Malawi leader Joyce Banda to address the nation

Malawi’s Vice President Joyce Banda who will be sworn-in as Head of State following the death of President Bingu wa Mutharika is scheduled to address the nation.
Banda has been furnished with the reports that Mutharika is formally declared dead following a heart attack on Thursday.

Mutharika's sudden death and the government's silence have lead to confusion about who will take over as acting president.

Former president Bakili Muluzi told a news conference on Friday that Vice President is constitutionally mandated to take the job, adding that Banda's ascension is necessary to keep order.

There are reports of some people in the ruling party trying to force Parliament to convene and change the constitution not to allow the Vice President to assume office.

Lawyer Wapona Kita says “its automatic” that Her Excellency Banda takes over the presidency.
Kita said the constitution “clearly states that in the event of incapacitation or death of the president, the vice president takes over.”

He said: “The reality on the ground is that Joyce Banda takes over until the remainder of the term in 2014, unless someone wants to change the rules,” he said.

Most ordinary Malawians have yet to receive the news due to an official silence in the state media.
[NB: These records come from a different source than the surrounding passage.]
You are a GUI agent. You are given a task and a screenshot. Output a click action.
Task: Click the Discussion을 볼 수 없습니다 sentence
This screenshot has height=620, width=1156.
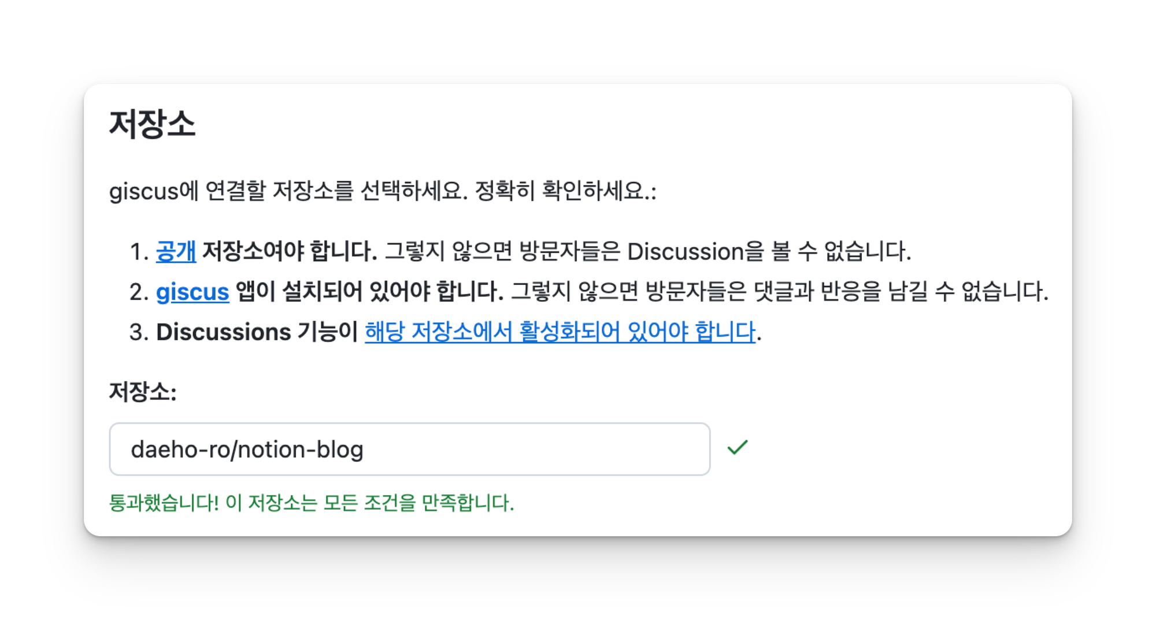point(769,251)
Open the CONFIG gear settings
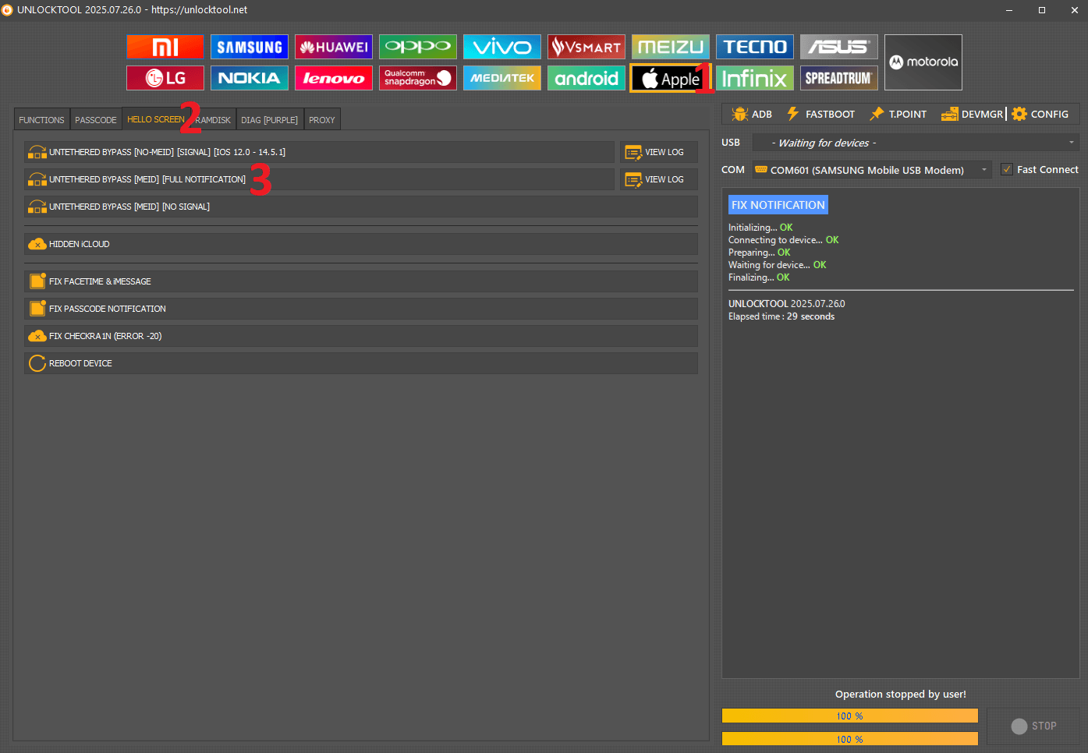This screenshot has height=753, width=1088. [x=1040, y=114]
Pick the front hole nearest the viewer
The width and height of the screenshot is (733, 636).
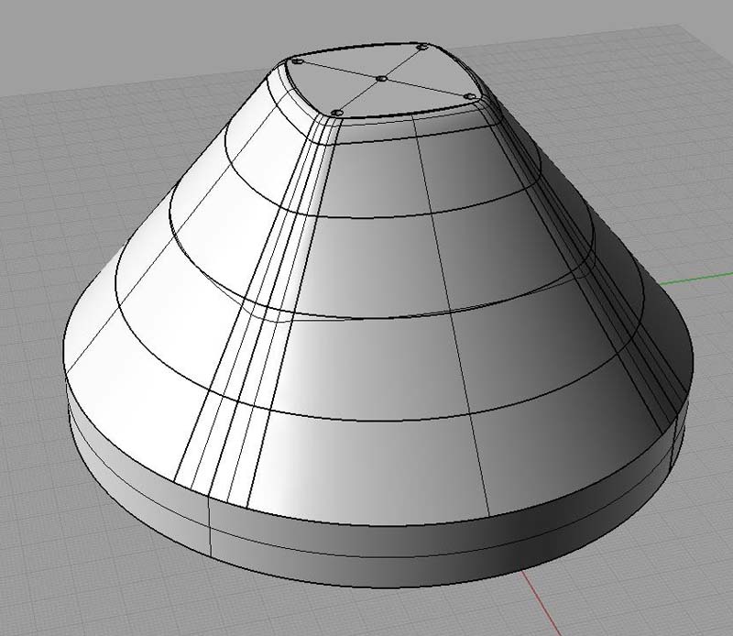[x=337, y=112]
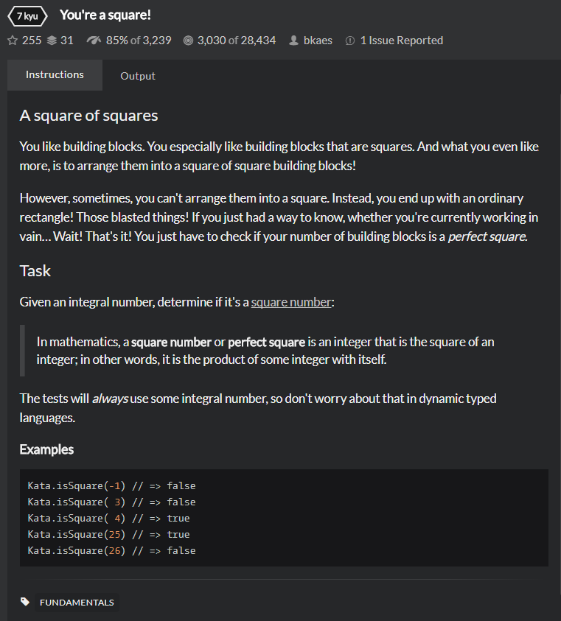Click the satisfaction gauge icon
561x621 pixels.
point(94,41)
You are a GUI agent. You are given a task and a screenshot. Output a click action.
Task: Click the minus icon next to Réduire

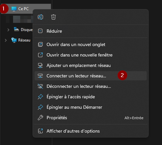(x=40, y=31)
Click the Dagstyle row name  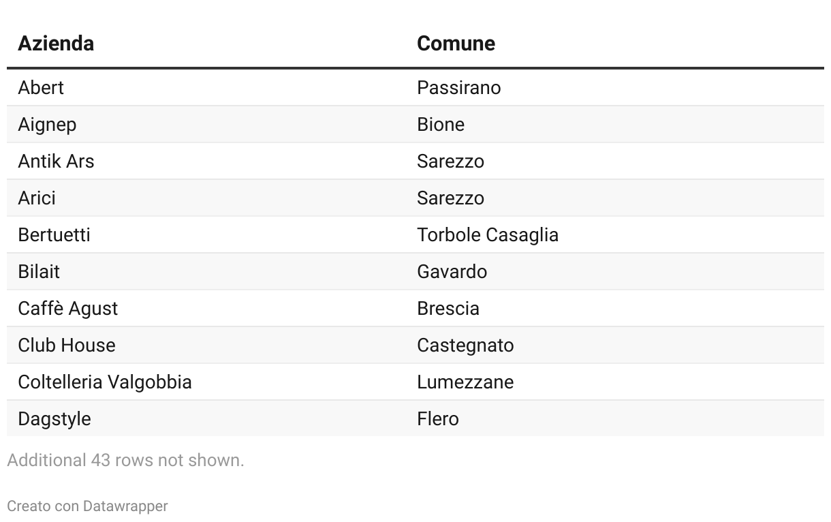[x=54, y=419]
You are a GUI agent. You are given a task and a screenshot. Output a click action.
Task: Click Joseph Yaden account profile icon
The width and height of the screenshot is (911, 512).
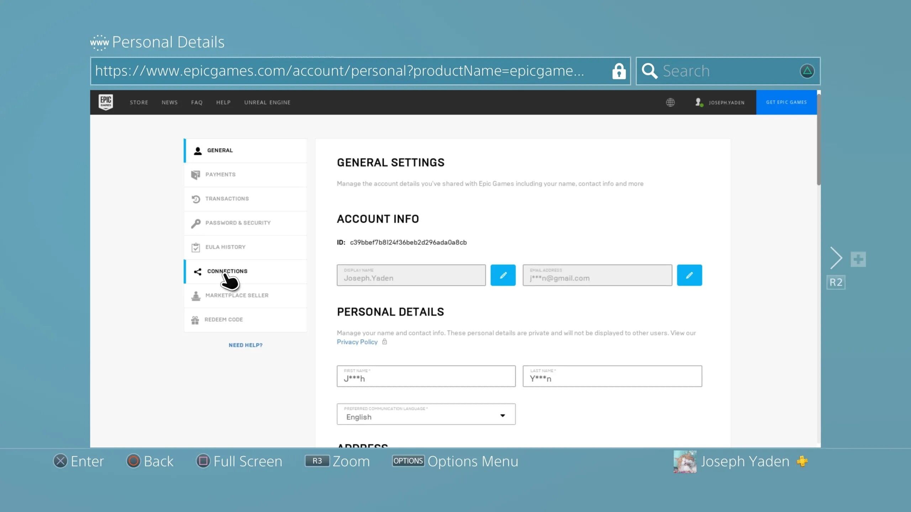pyautogui.click(x=700, y=102)
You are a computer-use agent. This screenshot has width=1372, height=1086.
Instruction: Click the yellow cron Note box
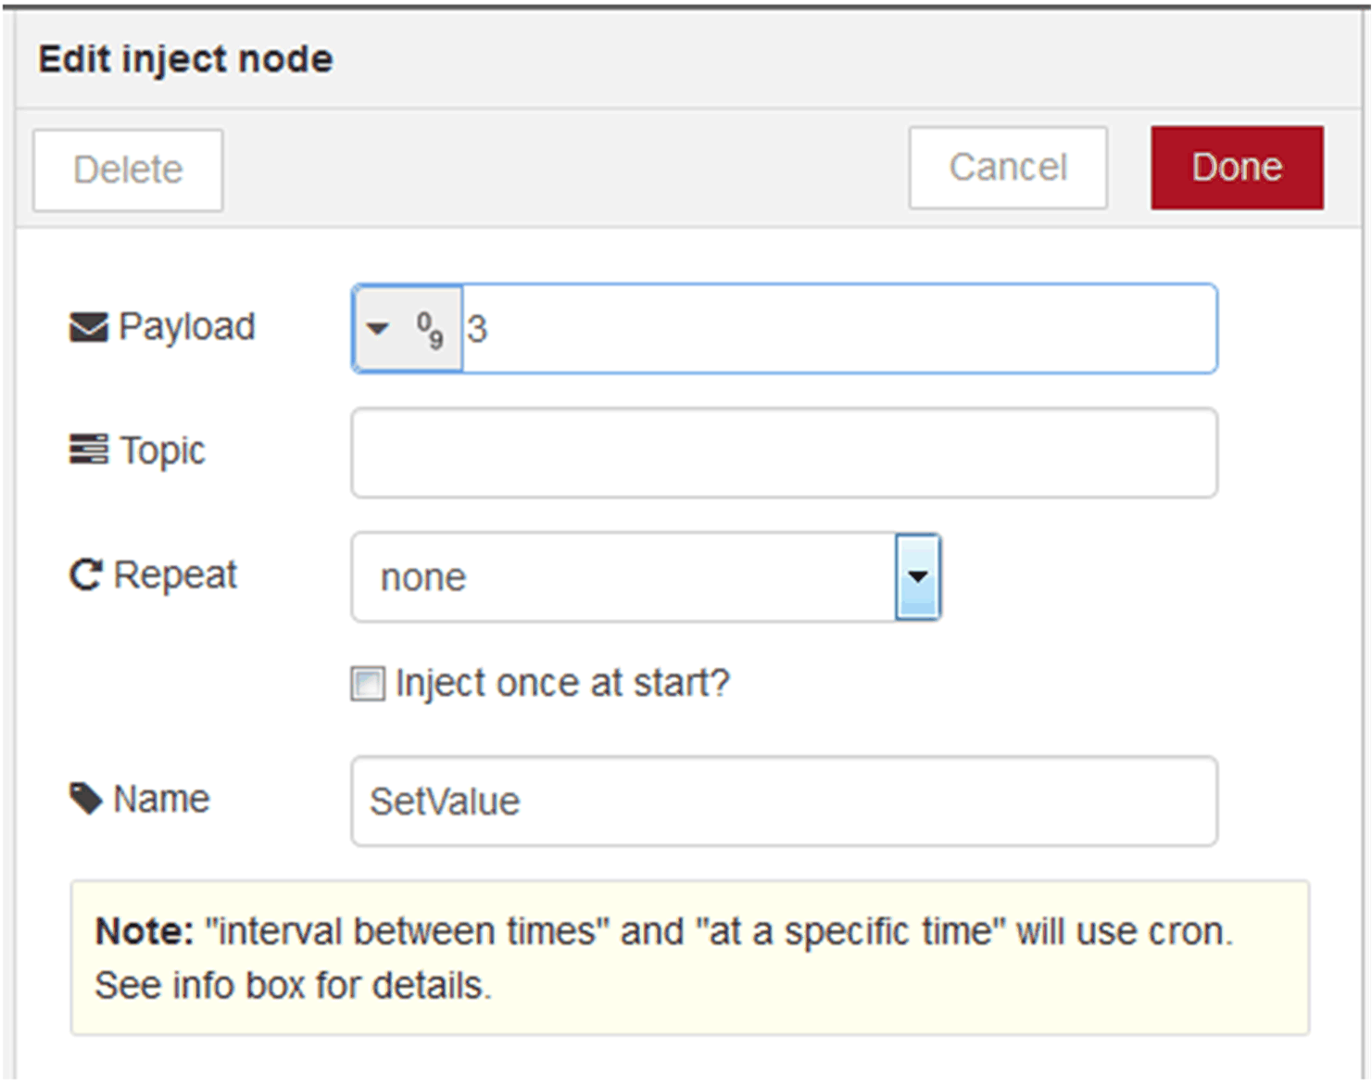pyautogui.click(x=689, y=957)
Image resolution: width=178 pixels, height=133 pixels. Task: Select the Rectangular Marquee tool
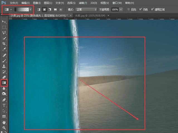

Banda formed her own People’s Party after being sacked from the ruling party. Mutharika then filed a case at the High Court seeking to force her from office, arguing that his running mate had become an opposition figure.

Meanwhile, the civil society activist have told a news conference at Riverside Hotel in Lilongwe that they are calling for a peaceful succession and constitutional order, allowing Banda to take over power.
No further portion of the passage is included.